Robin Rhode awarded Zurich Art Prize 2018
The Zurich Art Prize 2018 goes to Robin Rhode
Solo exhibition at Museum Haus Konstruktiv25 October 2018 to 13 January 2019
Museum Haus Konstruktiv and Zurich Insurance Group Ltd are very pleased to announce the eleventh winner of the internationally renowned Zurich Art Prize: in 2018, this art prize goes to South African artist Robin Rhode. The prize sum of CHF 100,000 consists of a CHF 80,000 budget for the production of a solo exhibition at Museum Haus Konstruktiv and CHF 20,000 in prize money.
Artist Robin Rhode (b. 1976 in Cape Town, lives in Berlin) grew up in South Africa. For him, the medium of drawing is not limited to an image carrier, but is instead a technique that he uses to trigger a performance-based process – in the public space, as well as on the walls of museums and galleries. Be it choreographed or improvised, Rhode understands drawing to be something interwoven with space and context, which is ultimately recorded in the form of photo sequences, videos or objects. Starting with wall drawings (of a bicycle, for instance, which children in a South African township would wish for in vain), Robin Rhode developed an artistic practice that cleverly and humorously makes it possible to experience everyday observations, political statements, desires and (in his latest work) references to art history – via gestures that sometimes resemble slapstick. For example, Chalk Bike (2015) is based on an experience that the artist had as a school pupil: older pupils would urge the younger ones to ride a drawing of a bicycle on the wall as if it were real. The installation Chalk Bike at Lehmann Maupin Gallery in New York comprises an accurate replica of a bicycle in white chalk and, on a black wall, several chalk drawings of bicycles, which, together with the object, suggest motion.

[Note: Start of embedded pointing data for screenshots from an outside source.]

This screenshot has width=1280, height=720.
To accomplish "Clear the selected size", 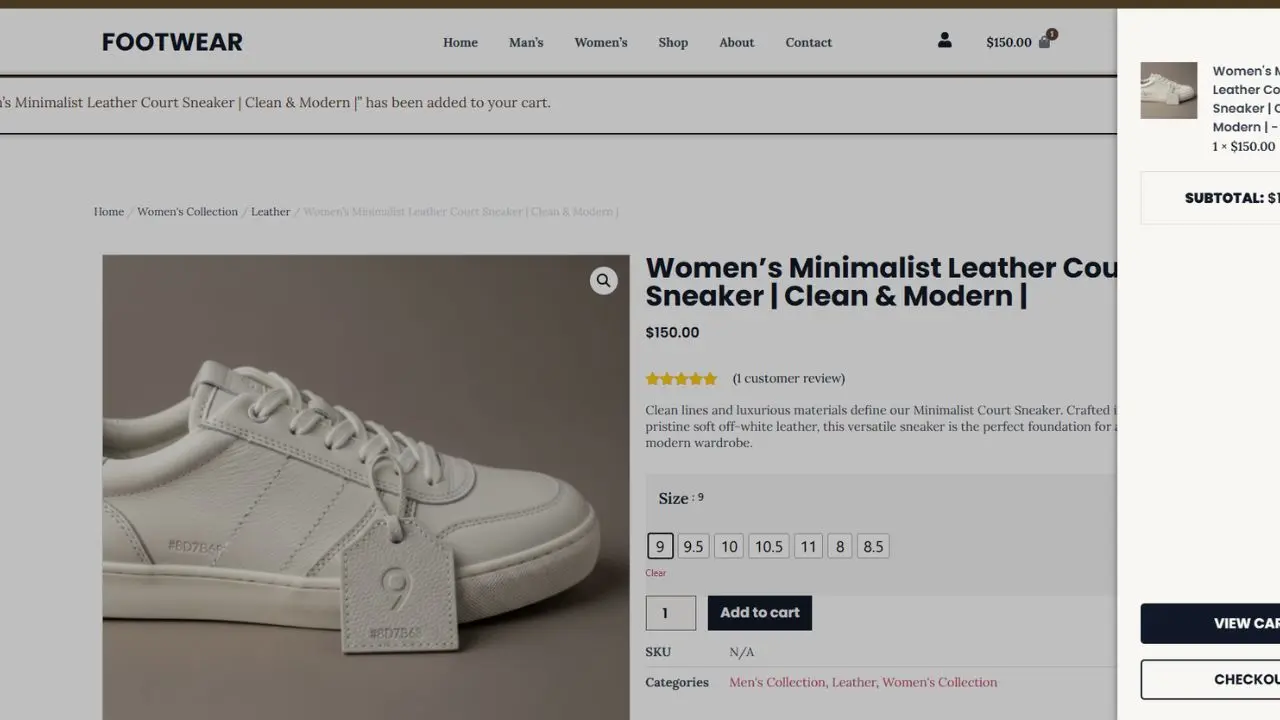I will [x=655, y=573].
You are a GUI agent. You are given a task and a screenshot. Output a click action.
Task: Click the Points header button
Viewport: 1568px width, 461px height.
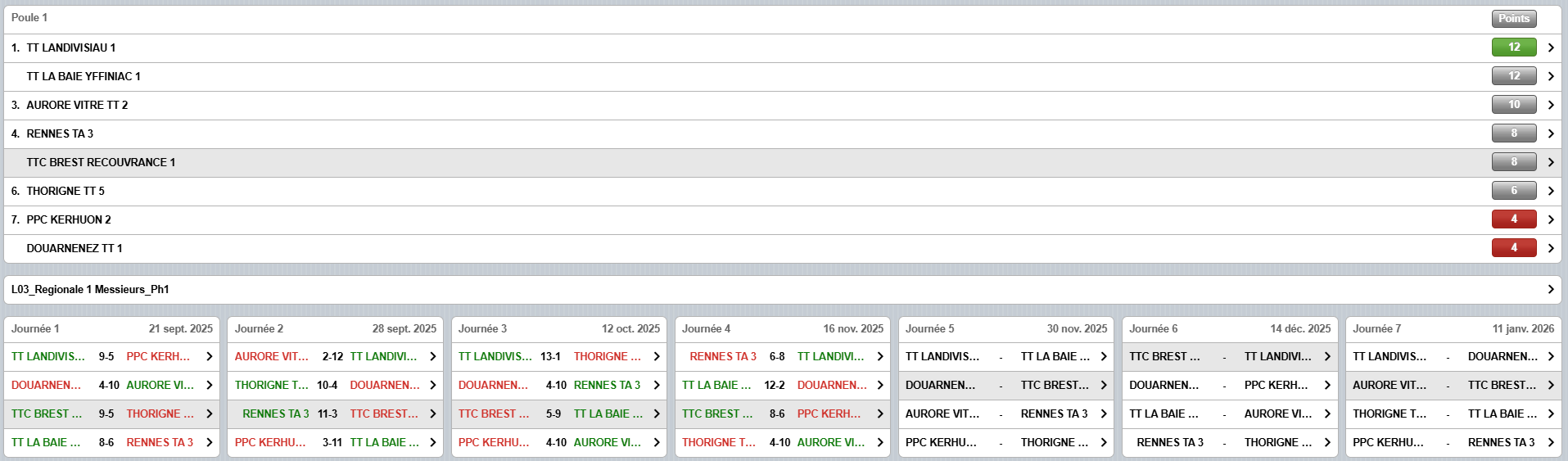pos(1513,19)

His latest works contain references to modernism, play with the vocabulary of constructivism and incorporate notions from color theory. The Zurich Art Prize jury expressed enthusiasm about Rhode’s handling of constructivist borrowings, which he can implement with relish in response to space and context. His practice of integrating the audience was also highlighted as outstanding.